Day two of the study tour started nice and early with everyone meeting at 8 am. The high commission was the first official business that we attended at the study tour. The two host at the high commission educated us about both the political and economic ties between Singapore and Australia. They also talked about the history and the political climate of Singapore. This was well received and after the question and answer session it quickly dissolved into AFL talk with one of the hosts. Paul then gathered us up again and then after getting dressed into more comfortable clothes, we next went to IMRE. IMRE was very interesting as it gave us a tour of labs which were particularly interesting as it showed the possible career paths that could be taken. We viewed many different instruments that were fundamental in the research that was being done at IMRE. This then was topped off with an interesting chat with a PhD student who was working on more effective batteries for cars. He was hoping that he could make a battery with the perfect amount of capacity vs stability. Overall this was an educational day and it proved to be really interesting.
The first official day of the tour involved us meeting at 10am. After we meet at Starbucks, we were assaulted by an equatorial thunderstorm. The severity and the speed of the thunderstorm surprised everyone except the local, Dong Chen. The first thing on the agenda was heading to marina bay sands and walking down by the riverfront. Lunch was had at the marina bay sands food court and after everyone was gathered we headed to the biospheres. The biospheres were split up into two sections; Flowering plants and the Cloud biosphere. The Flowering biosphere had an abundance of plants from around the world and featured Australia, South Africa, USA and South America.The cloud biospheres featured a central tower with a waterfall and several levels of observation.The main attraction was the plants that were attached onto the outside of the main tower which varied and beautiful, it was obvious a large amount of time had been spent arranging and collecting these plants.So far in this trip i have the impression that the culture of Singapore is to respect plants.
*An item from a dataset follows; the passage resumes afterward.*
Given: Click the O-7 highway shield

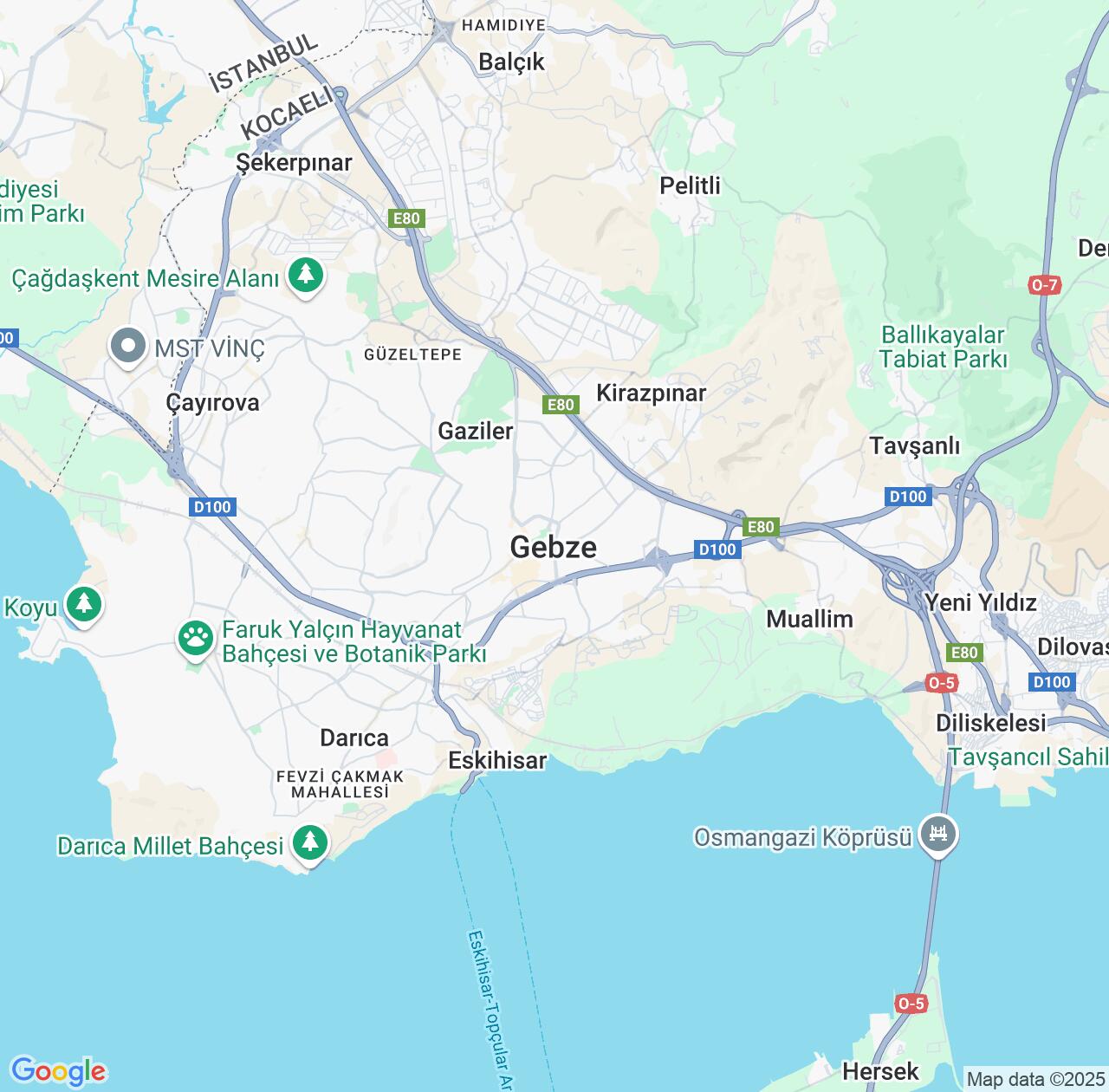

Singapore so far has given me and impression that they have valued having a large amount of plants incorporated in the city however the amount of time, money and effort that has been spent creating the sanctuary of plants that is the biospheres and surrounding areas reminds me more of a temple. Singapore in a way have created a temple that displays the sanctity and respect that they hold towards nature. The Cloud Biosphere in particular reminds me of the ancient legends of the hanging garden of Babylon and like the fabled garden there are many people who travel around the world and ensure they see this wondrous enclosure. This again can be compared to the main place of worship in a country ie. Mecca, Vatican City. The people of Singapore don’t only respect nature, they give me the impression that they worship it and their scared place is the biospheres. It was definitely worth going and grasping a better understanding of the culture.